- **TASK GOAL**: Begin at the line containing "This screenshot has height=803, width=1492." in the data below and go on through the line containing "Task: Open the LOOK AROUND dropdown", repeating each line exactly; include both ends and no other line.

- **ENTRIES PROVIDED**:
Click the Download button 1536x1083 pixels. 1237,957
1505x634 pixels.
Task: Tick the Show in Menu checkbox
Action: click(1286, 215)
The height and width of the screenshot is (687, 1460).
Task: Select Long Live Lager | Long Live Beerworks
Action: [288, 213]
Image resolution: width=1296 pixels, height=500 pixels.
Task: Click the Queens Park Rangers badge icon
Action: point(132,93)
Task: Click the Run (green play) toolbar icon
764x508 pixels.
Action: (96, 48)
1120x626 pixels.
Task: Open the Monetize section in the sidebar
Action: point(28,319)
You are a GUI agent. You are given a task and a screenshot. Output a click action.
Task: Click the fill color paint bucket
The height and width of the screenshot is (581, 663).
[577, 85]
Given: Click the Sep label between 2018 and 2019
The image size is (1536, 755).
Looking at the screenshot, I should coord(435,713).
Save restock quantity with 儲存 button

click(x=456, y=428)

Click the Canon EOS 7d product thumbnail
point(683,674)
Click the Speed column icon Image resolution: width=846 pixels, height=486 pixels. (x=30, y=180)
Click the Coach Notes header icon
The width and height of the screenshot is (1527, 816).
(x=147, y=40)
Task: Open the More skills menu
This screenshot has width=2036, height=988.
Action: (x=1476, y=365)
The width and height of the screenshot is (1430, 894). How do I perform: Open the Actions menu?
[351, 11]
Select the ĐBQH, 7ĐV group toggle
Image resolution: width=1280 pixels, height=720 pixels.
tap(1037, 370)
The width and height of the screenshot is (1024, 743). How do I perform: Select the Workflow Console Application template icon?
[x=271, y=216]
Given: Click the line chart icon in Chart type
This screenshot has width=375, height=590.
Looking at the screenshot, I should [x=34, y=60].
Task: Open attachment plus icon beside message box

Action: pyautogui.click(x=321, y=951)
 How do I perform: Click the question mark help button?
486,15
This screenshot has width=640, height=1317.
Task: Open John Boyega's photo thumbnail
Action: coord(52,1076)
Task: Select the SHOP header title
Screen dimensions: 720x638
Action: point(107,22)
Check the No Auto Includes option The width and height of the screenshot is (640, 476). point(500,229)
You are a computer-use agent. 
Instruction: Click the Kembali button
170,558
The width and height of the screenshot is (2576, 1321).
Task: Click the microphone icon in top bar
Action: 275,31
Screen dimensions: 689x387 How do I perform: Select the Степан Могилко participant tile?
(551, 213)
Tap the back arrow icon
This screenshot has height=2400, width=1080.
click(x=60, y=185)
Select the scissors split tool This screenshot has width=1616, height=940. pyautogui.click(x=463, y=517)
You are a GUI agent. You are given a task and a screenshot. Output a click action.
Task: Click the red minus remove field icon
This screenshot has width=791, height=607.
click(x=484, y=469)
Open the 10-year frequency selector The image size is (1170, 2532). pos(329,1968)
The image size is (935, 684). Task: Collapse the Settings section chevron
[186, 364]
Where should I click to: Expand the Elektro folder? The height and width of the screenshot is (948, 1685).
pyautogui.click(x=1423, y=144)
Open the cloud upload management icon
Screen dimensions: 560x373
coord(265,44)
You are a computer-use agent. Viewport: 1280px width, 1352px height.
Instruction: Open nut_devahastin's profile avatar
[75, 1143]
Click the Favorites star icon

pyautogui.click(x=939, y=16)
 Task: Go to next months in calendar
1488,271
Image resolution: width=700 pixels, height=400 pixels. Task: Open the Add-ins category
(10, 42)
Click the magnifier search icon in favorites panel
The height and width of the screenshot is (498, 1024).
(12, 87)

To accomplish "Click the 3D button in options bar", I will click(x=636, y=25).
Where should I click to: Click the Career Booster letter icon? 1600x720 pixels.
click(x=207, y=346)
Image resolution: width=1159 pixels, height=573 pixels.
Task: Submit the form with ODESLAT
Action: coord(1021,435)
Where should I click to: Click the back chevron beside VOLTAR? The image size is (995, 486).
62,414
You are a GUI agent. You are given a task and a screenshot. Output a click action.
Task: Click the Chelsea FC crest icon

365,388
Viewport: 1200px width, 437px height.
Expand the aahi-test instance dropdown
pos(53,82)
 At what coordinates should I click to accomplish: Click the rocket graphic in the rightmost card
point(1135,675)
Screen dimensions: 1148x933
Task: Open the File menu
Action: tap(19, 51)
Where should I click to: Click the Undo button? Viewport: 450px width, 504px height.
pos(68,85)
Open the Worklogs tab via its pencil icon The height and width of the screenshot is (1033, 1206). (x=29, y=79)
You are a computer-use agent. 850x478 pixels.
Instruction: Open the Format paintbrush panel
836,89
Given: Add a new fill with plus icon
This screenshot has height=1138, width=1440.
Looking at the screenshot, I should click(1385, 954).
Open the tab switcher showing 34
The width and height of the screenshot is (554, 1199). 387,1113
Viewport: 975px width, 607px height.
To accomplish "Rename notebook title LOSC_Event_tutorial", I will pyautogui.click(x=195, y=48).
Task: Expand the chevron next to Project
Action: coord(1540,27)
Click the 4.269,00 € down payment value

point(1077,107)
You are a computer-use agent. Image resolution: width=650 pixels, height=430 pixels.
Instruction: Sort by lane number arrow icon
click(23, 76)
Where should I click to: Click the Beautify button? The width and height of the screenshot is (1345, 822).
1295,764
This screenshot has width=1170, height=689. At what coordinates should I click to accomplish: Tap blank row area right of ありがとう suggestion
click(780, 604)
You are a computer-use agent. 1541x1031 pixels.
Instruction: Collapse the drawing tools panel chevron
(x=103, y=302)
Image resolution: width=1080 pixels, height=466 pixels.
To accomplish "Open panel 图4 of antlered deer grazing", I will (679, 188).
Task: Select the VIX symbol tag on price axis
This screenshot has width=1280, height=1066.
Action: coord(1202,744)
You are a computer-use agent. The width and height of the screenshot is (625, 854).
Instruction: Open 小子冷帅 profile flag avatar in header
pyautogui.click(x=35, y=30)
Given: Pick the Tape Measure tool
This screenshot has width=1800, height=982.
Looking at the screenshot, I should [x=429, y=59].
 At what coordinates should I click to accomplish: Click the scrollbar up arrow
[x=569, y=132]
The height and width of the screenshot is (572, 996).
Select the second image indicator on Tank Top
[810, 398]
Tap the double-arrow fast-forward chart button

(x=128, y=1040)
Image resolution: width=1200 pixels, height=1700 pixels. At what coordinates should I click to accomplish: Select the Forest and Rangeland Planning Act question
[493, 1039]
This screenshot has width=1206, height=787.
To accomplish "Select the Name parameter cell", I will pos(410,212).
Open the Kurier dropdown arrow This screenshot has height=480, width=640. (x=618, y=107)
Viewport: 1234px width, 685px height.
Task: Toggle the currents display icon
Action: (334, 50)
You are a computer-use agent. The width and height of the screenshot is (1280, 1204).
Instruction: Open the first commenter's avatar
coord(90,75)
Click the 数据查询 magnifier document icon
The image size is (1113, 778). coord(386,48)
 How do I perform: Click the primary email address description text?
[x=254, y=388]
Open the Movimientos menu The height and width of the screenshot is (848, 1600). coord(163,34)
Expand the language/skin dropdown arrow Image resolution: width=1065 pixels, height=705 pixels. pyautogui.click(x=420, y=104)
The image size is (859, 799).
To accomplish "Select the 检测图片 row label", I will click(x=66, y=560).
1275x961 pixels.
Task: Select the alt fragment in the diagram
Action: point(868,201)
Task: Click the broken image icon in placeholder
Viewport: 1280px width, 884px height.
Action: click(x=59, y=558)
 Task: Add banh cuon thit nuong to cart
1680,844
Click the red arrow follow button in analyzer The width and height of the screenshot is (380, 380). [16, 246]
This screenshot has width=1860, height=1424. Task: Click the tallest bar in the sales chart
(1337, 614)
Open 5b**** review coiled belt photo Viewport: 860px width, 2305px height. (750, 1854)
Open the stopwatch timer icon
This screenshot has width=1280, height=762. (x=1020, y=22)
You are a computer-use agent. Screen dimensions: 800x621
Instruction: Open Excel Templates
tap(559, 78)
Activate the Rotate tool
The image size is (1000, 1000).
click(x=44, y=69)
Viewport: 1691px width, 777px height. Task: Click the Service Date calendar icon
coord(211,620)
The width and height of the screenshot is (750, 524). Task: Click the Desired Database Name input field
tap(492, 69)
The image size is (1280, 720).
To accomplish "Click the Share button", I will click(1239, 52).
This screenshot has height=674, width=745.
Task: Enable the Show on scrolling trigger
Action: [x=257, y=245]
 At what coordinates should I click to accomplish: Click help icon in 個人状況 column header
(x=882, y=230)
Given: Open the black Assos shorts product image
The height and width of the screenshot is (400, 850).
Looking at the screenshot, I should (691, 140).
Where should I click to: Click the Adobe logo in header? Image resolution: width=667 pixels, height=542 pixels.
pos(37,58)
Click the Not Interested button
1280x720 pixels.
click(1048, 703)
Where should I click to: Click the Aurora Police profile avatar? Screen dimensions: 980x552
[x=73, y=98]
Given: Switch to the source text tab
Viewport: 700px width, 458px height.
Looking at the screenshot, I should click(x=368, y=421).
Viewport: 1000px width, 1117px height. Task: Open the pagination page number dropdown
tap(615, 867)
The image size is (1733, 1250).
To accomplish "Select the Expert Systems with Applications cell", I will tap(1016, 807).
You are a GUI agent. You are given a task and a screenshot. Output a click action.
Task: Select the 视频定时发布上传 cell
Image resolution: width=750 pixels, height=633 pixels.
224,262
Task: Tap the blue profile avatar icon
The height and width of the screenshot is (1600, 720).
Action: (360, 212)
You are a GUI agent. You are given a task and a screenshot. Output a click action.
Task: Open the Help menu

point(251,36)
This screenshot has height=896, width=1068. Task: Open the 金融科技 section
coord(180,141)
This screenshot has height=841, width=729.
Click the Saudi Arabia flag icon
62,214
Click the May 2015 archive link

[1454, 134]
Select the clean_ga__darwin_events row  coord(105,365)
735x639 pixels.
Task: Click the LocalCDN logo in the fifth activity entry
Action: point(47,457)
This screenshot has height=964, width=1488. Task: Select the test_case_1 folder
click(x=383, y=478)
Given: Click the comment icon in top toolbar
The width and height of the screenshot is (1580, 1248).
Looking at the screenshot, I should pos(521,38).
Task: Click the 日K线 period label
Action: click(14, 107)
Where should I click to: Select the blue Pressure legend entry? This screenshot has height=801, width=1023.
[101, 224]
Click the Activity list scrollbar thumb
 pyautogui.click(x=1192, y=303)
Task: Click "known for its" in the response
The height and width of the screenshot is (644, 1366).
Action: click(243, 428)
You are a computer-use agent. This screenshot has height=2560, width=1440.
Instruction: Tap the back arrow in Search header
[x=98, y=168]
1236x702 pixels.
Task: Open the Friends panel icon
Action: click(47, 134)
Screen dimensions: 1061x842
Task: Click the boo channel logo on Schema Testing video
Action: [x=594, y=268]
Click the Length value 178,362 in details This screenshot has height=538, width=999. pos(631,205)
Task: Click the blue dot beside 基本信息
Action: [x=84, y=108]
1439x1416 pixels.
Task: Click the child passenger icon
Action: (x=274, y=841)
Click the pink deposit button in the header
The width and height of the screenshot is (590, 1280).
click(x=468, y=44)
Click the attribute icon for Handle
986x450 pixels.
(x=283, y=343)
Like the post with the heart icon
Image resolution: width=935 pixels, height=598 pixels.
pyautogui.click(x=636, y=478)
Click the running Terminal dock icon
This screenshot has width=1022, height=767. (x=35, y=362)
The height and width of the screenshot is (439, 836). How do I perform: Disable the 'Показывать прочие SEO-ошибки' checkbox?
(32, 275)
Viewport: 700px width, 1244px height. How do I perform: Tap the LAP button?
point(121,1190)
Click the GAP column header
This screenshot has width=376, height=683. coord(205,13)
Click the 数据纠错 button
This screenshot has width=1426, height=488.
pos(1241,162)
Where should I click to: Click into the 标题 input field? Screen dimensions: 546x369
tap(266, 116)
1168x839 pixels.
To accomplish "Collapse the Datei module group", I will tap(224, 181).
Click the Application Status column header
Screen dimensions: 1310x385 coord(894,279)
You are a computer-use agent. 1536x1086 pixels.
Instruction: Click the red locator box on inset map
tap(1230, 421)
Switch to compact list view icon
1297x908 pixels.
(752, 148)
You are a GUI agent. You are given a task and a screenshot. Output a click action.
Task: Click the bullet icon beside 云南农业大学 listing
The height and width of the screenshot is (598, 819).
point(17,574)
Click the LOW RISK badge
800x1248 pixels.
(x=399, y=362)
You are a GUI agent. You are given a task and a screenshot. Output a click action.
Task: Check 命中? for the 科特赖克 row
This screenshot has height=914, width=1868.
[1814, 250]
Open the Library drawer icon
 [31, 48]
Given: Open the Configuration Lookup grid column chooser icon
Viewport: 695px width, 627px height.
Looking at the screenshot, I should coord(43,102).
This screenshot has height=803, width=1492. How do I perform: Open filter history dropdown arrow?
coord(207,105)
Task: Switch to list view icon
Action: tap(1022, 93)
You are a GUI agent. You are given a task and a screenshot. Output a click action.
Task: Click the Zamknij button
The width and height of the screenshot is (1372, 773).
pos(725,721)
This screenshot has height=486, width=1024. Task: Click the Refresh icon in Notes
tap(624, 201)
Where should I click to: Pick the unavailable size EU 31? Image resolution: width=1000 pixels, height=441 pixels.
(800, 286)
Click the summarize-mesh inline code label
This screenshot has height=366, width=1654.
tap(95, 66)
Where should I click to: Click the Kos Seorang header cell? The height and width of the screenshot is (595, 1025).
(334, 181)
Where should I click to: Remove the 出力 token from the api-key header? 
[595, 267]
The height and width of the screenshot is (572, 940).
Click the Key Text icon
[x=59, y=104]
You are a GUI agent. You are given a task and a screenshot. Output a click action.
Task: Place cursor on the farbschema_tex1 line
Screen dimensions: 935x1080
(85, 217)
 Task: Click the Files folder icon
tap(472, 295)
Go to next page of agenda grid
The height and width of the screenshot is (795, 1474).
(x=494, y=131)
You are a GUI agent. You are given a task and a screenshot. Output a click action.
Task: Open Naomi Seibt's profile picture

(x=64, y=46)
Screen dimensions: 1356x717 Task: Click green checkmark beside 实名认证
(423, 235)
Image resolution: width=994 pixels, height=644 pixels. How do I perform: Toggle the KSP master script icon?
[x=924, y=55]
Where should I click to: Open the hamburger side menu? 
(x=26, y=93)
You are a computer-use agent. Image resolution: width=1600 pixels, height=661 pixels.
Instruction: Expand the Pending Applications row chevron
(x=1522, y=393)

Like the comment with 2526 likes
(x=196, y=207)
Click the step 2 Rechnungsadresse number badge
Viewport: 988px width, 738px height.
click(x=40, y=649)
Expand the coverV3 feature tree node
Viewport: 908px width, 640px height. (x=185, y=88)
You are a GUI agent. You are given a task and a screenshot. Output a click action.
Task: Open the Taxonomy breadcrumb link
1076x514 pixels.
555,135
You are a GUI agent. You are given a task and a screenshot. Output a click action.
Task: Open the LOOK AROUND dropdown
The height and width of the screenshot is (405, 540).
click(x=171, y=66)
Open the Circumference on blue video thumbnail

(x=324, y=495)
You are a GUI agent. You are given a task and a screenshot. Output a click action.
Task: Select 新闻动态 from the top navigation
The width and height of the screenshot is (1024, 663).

- **EXERCISE SOLUTION**:
This screenshot has height=803, width=1492. How do I perform: Open filter history dropdown arrow?
coord(207,105)
Task: Switch to list view icon
Action: tap(1022, 93)
You are a GUI agent. You are given a task and a screenshot. Output a click action.
Task: Click the Zamknij button
The width and height of the screenshot is (1372, 773).
pos(725,721)
This screenshot has height=486, width=1024. Task: Click the Refresh icon in Notes
tap(624, 201)
Where should I click to: Pick the unavailable size EU 31? Image resolution: width=1000 pixels, height=441 pixels.
(800, 286)
Click the summarize-mesh inline code label
This screenshot has height=366, width=1654.
tap(95, 66)
Where should I click to: Click the Kos Seorang header cell? The height and width of the screenshot is (595, 1025).
(334, 181)
Where should I click to: Remove the 出力 token from the api-key header? 
[595, 267]
The height and width of the screenshot is (572, 940).
Click the Key Text icon
[x=59, y=104]
You are a GUI agent. You are given a task and a screenshot. Output a click action.
Task: Place cursor on the farbschema_tex1 line
Screen dimensions: 935x1080
(85, 217)
 Task: Click the Files folder icon
tap(472, 295)
Go to next page of agenda grid
The height and width of the screenshot is (795, 1474).
(x=494, y=131)
You are a GUI agent. You are given a task and a screenshot. Output a click action.
Task: Open Naomi Seibt's profile picture

(x=64, y=46)
Screen dimensions: 1356x717 Task: Click green checkmark beside 实名认证
(423, 235)
Image resolution: width=994 pixels, height=644 pixels. How do I perform: Toggle the KSP master script icon?
[x=924, y=55]
Where should I click to: Open the hamburger side menu? 
(x=26, y=93)
You are a computer-use agent. Image resolution: width=1600 pixels, height=661 pixels.
Instruction: Expand the Pending Applications row chevron
(x=1522, y=393)

Like the comment with 2526 likes
(x=196, y=207)
Click the step 2 Rechnungsadresse number badge
Viewport: 988px width, 738px height.
click(x=40, y=649)
Expand the coverV3 feature tree node
Viewport: 908px width, 640px height. (x=185, y=88)
You are a GUI agent. You are given a task and a screenshot. Output a click action.
Task: Open the Taxonomy breadcrumb link
1076x514 pixels.
555,135
You are a GUI agent. You are given a task and a screenshot. Output a click action.
Task: Open the LOOK AROUND dropdown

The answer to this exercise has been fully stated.